Principled Architecture-aware Scaling of Hyperparameters
This work addresses the challenge of hyperparameter tuning for researchers and practitioners in deep learning, offering an incremental improvement by incorporating architecture-aware scaling.
The authors tackled the problem of hyperparameter selection for deep neural networks by characterizing how initializations and maximal learning rates depend on network architecture, enabling generalization across MLPs and CNNs with complex topologies. They demonstrated that their approach can alter network rankings in benchmarks, highlighting the need for fair comparisons in AutoML.
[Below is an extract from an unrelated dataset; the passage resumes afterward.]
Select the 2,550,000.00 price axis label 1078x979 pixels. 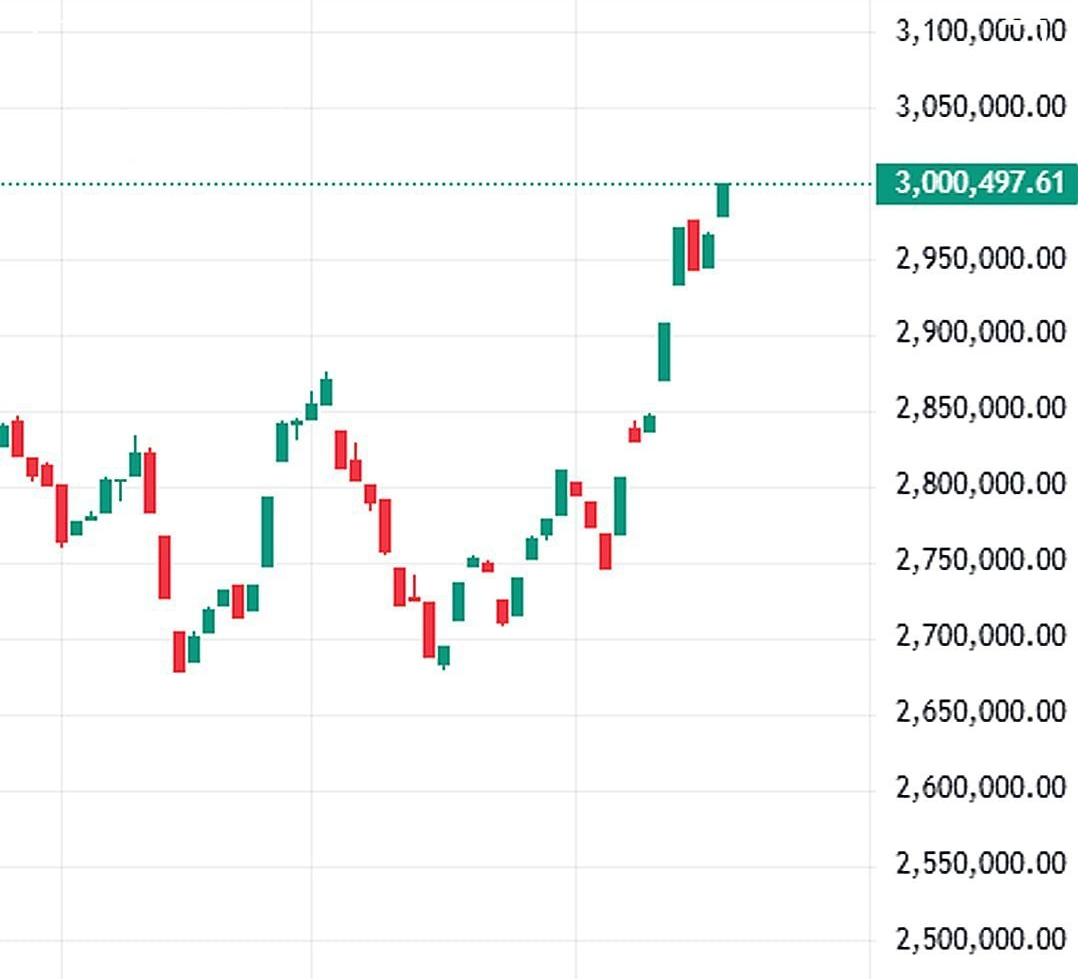(x=980, y=863)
Training a high-quality deep neural network requires choosing suitable hyperparameters, which is a non-trivial and expensive process. Current works try to automatically optimize or design principles of hyperparameters, such that they can generalize to diverse unseen scenarios. However, most designs or optimization methods are agnostic to the choice of network structures, and thus largely ignore the impact of neural architectures on hyperparameters. In this work, we precisely characterize the dependence of initializations and maximal learning rates on the network architecture, which includes the network depth, width, convolutional kernel size, and connectivity patterns. By pursuing every parameter to be maximally updated with the same mean squared change in pre-activations, we can generalize our initialization and learning rates across MLPs (multi-layer perception) and CNNs (convolutional neural network) with sophisticated graph topologies. We verify our principles with comprehensive experiments. More importantly, our strategy further sheds light on advancing current benchmarks for architecture design. A fair comparison of AutoML algorithms requires accurate network rankings. However, we demonstrate that network rankings can be easily changed by better training networks in benchmarks with our architecture-aware learning rates and initialization.